In the '60s, it was Marilyn Monroe.
In the '70s, it was Broadway Joe Namath.
In the '80s, it was Michael Jackson.
In the '90s, it was Michael Jordan.
In 2006, it is Catherine Zeta Jones, Tiger Woods and U2.
By definition, a celebrity refers to a widely known person: a social celebrity, a hero of science, a theatrical luminary, a big name in sports; a notable of the concert stage, a personage in the field of philosophy.
But now it's also Dr. Phil, chef Rachael Ray, "American Idol" judge Simon Cowell, home expert Ty Pennington, dermatologist Dr. Wexler and a star on YouTube. As brands and marketing campaigns evolve, the definition of a celebrity has changed too.
Consumers now dictate how, when, where and why they engage with a brand. We now live in a world where consumers speak to each other online and discuss and decide who they like, why they like them and how they choose to interact with them. More than ever, you need tactics that enable you to engage with consumers, tactics that influence.
So what's the definition of an influencer? The dictionary says it is "one who, or that which, influences." Isn't that the ultimate goal of using a celebrity in a campaign-to engender brand preference, loyalty, excitement, trust and influence? Brands and campaigns don't just need traditional celebrities; they need celebrities who are influencers and connectors. In the new-age world of "I'll watch something when I want it" and "I'll choose when and where I'll watch it," you can't force marketing tactics onto consumers.

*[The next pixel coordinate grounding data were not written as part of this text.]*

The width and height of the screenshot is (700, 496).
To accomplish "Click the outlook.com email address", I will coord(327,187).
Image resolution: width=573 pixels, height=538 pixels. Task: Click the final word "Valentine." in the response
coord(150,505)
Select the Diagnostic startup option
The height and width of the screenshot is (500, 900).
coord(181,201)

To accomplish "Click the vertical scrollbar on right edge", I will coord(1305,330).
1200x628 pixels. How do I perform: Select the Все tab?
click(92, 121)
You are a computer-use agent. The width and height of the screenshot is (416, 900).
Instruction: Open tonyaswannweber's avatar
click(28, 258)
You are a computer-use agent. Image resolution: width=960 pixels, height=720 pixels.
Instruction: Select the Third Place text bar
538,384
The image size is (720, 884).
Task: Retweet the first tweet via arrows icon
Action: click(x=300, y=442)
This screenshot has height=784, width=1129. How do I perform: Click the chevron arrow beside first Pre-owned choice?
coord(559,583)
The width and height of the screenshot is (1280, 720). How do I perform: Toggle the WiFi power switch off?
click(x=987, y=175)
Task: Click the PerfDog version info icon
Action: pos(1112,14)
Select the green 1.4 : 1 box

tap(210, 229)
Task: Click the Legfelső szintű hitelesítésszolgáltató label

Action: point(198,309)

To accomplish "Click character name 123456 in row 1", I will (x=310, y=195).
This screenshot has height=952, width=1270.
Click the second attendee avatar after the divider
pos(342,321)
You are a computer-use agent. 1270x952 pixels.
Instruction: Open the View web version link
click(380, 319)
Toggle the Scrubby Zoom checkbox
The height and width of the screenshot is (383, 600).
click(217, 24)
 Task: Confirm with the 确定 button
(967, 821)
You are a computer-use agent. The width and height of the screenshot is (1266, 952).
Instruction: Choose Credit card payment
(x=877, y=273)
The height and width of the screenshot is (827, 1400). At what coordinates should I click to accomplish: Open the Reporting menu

They used to focus on a "day shoot" for print or TV advertisements and event/hospitality appearances. Then came SMTs (satellite media tours) and "media days" when celebrities were booked on national morning shows, cable news and other media outlets throughout the day. In recent years, campaigns have added name and likeness-use on their websites, using the celebrity database to disseminate information and passing through rights to their business-to-business partners.
But now tactics are changing because of what we know about consumers and how they "consume" celebrities.
We even know if the target audience recognizes a face better than a name (or vice versa). A pointed example: Research from E-Poll shows that many women recognize a photo of Jo Frost (TV's "Supernanny"), but very few know her name. Thus, smart marketers will use her on TV or other vehicles where you can see her face, not on radio.
Through focus groups and research, marketers learn what specific attributes consumers like about celebrities and which ones they don't. This dictates the types of media opportunities a public-relations firm should book and the words a creative director should use in advertising.
We're also able to monitor feedback (immediately) from our consumers through blogs, chat rooms, MySpace and other online communities. Just do an online search for a TV show or celebrity an hour after a show has ended. It not only will reveal who and what the audience likes and dislikes but also can give the show's producers (and marketers) ideas for the future.
When was the last time you called a handyman from the Yellow Pages? Don't you do that through personal references online (and typically through e-mail or a social group)? It's all about influencers.
Don't get me wrong-traditional celebrities are effective. If a brand needs to break through clutter, increase brand awareness, create attention, differentiate itself in a hospitality environment and/or increase water-cooler chat, a celebrity can be a great solution.
And influencers are not new. Brands have always looked to target the "social lion" in the group. But what is new is that some of these influencers are becoming celebrities too. By getting their own TV shows, writing books, getting national media attention and, most important, getting consumers to talk about them and interact with them, they are now leading the audience. Online communities and other new-media opportunities have opened the door for this to happen.
We have had more calls in the past two months for "real-life experts" that have been guests on the "Oprah Winfrey Show" than for athletes, musicians and actors combined. Brands are becoming more interested in influencers like fitness guru Bob Greene, carpenter Carter Oosterhouse and designer Vera Wang.
The shift came five years ago because of the popularity of the online world, the introduction of reality TV and the cost of A-list celebrities. The cost of celebrities opened the door for others to be considered for campaigns. Reality TV changed people's opinions about who they liked and why. And the online world and social communities increased conversations about this audience.
The real-life influencers will remain popular, and we will see more influencers and celebrities being created and developed solely online. Musicians, meanwhile, will continue to look for distribution. As a result, they will remain popular and more willing to participate in corporate programs (by licensing their music or actually appearing in advertising campaigns).
The influencers that will win in the end will be those who come to the table with more assets than just their names and likenesses.
And to be successful, brands must act on these trends, treat the celebrity process as a real marketing discipline, use tactics that engage the consumer and spend the appropriate time to find a real influencer.